Weekly Summary: Trade Wars Continue to Put Pressure on Stocks

The S&P 500 broad market index futures are down 3.7% to 5,550 points, hitting a new low of 5,505—the weakest level since early September 2024. The index is now approaching its downside target of 5,350–5,450 points, which appears increasingly likely to be reached. The market is under pressure from intensifying recession fears, and the decline has been so sharp that the S&P 500 did not even retest the 5,730-point support level before continuing lower. A brief recovery followed the release of better-than-expected U.S. inflation data for February, with the benchmark closing Wednesday up 0.5% at 5,590 points. However, a fresh wave of trade tensions quickly erased hopes for a sustained rebound. The European Union imposed $28.0 billion in tariffs on U.S. goods in response to Washington’s 25% levies on steel and aluminium. In retaliation, U.S. President Donald Trump threatened to impose a 2005 tariff on European alcohol. While these measures are not devastating to global trade, the lack of compromise and the ease with which tariffs are being implemented are unsettling investors.

Trade conflicts are overshadowing positive macroeconomic data. Large investors are reinforcing the negative trend, with the SPDR S&P 500 ETF Trust (SPY) reporting net outflows of $3.87 billion last week. However, the broader $15.28 billion bet on an upside scenario remains a stabilising factor. This week, investors added another $7.99 billion to SPY, suggesting that institutional players are buying into the correction. While this does not rule out further declines to the extreme downside targets of 5,350–5,450 points, it indicates that the market correction is not turning into a full-blown meltdown. A reversal may be near, even if it starts as a dead cat bounce. The Federal Reserve’s meeting next week will be a key event. While interest rates are expected to remain unchanged, the central bank’s rhetoric may turn more dovish given cooling inflation, economic slowdown, and stock market weakness. This could serve as a catalyst for a market recovery.

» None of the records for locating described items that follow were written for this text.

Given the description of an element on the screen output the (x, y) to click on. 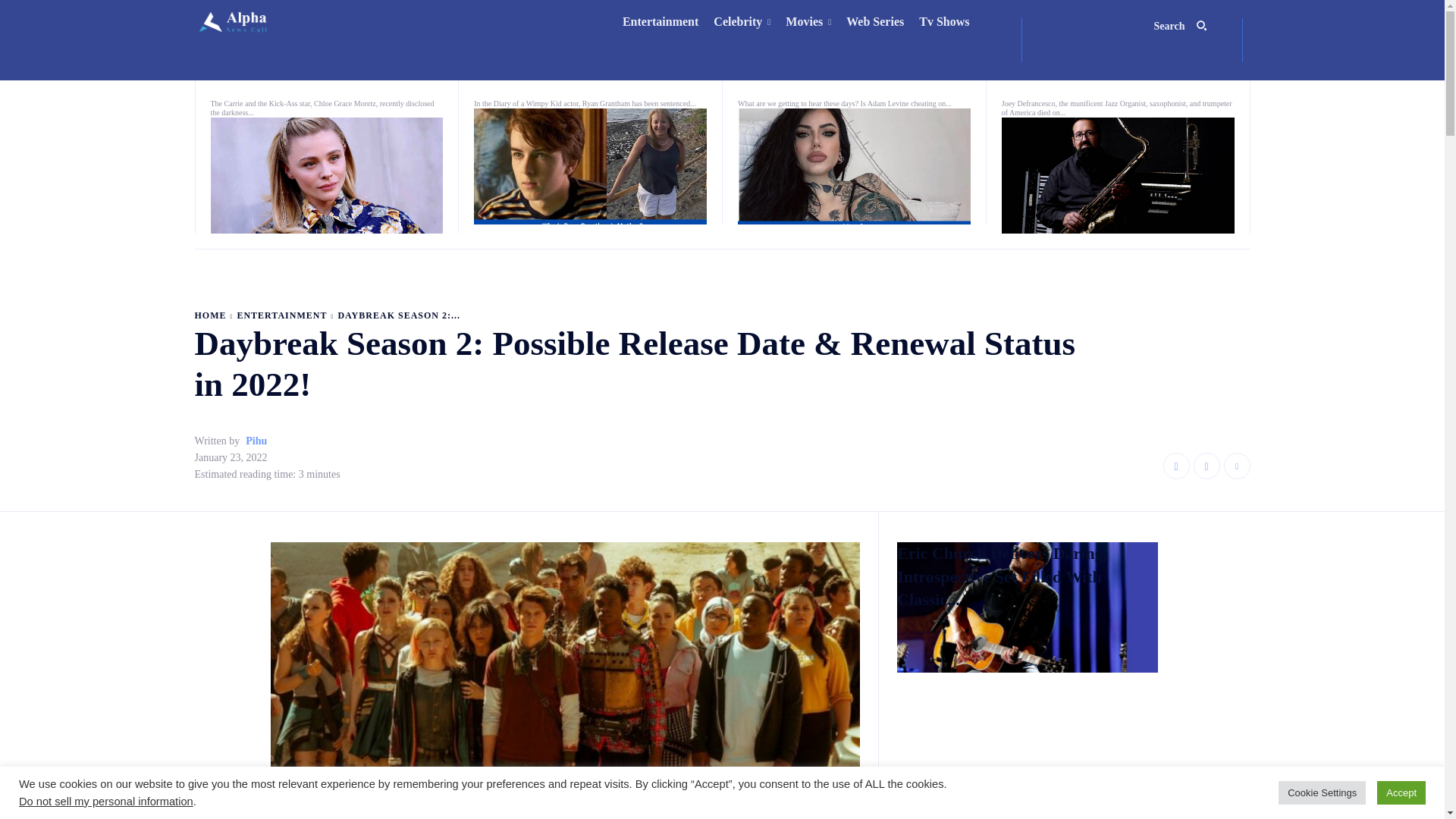
Renowned American Jazz Organist Joey Defrancesco No More! (1073, 73)
Renowned American Jazz Organist Joey Defrancesco No More! (1117, 175)
View all posts in Entertainment (280, 315)
Celebrity (741, 22)
Facebook (1176, 465)
Entertainment (660, 22)
Who Is Maryka? About Maryka And Adam Levine Affair Rumors! (854, 166)
Twitter (1237, 465)
Instagram (1206, 465)
Who Is Maryka? About Maryka And Adam Levine Affair Rumors! (787, 73)
Given the description of an element on the screen output the (x, y) to click on. 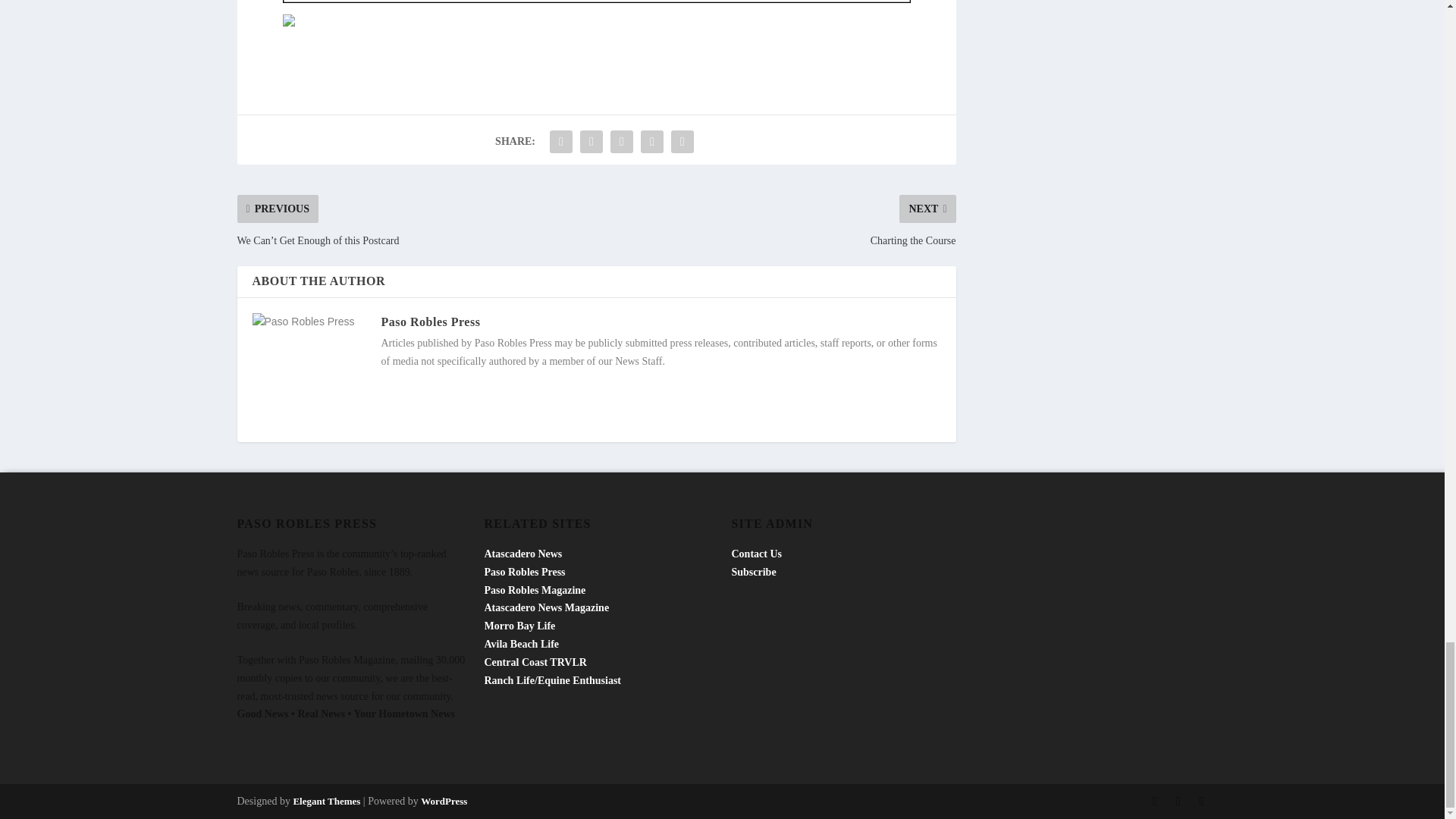
Paso Robles Press (430, 321)
Given the description of an element on the screen output the (x, y) to click on. 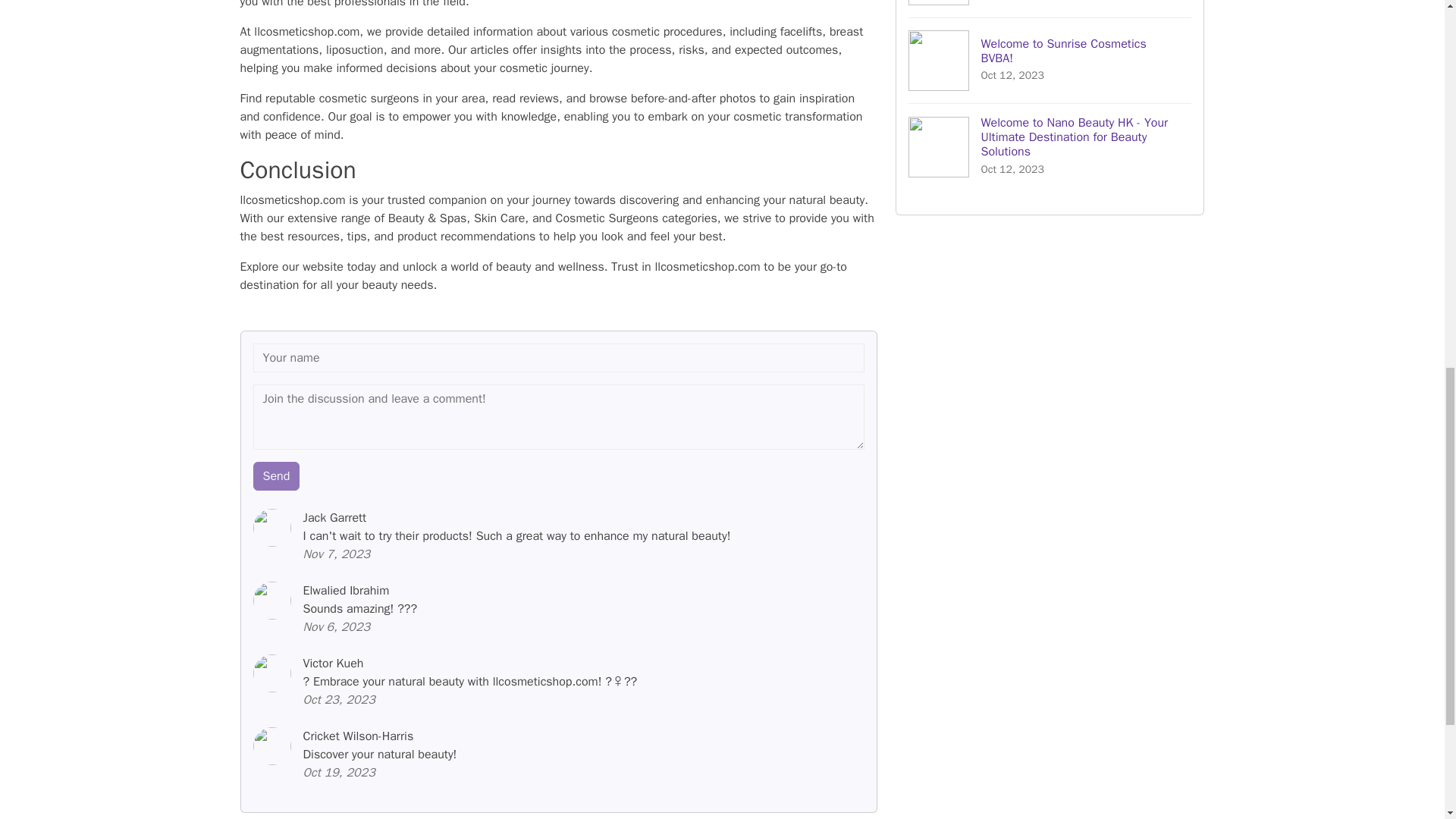
Send (1050, 8)
Send (1050, 60)
Given the description of an element on the screen output the (x, y) to click on. 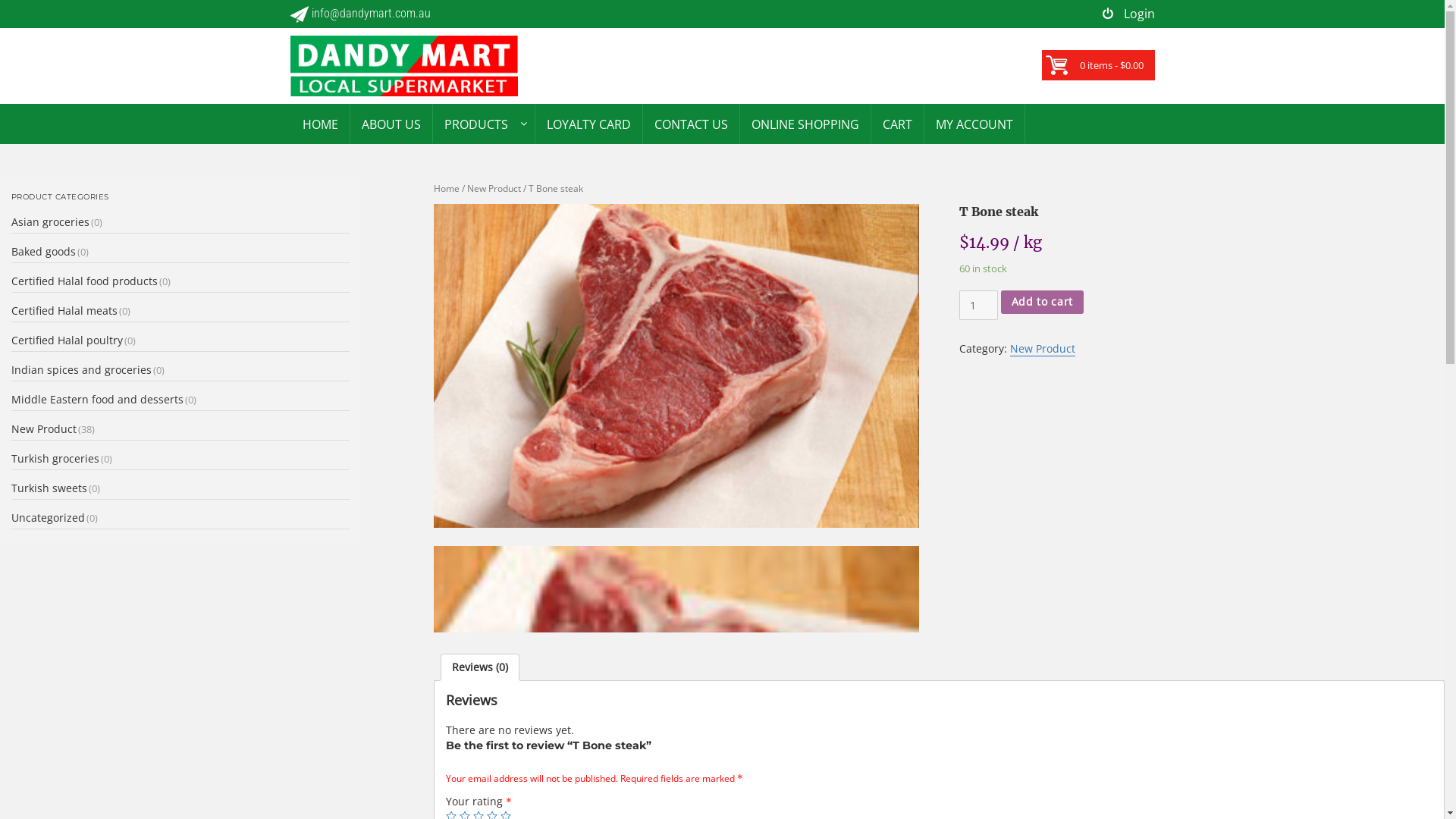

Technically, the worst may be over, but the S&P 500 remains in a downtrend. The extreme target range is 5,350–5,450 points. The nearest resistance is at 5,630–5,650 points, while key support lies at 5,530–5,550 points.

Brent crude remains under pressure at $70.54 per barrel, with support at $68.00–70.00 and resistance at $78.00–80.00. While prices are attempting a recovery, recession fears are capping gains. A failure to hold support could push prices lower to $58.00–60.00.

Gold is trading around $2,995 per troy ounce, close to its all-time high of $3,004. The next resistance level is at $2,950–2,980, with extreme upside targets at $3,200–3,300. However, a drop below $2,850 would invalidate the bullish outlook.

The EURUSD has reached its upside target of 1.09500–1.10500 and is now facing strong overbought pressure. A correction to 1.06000 is likely, and the pair may struggle to find new upside drivers once the correction takes place.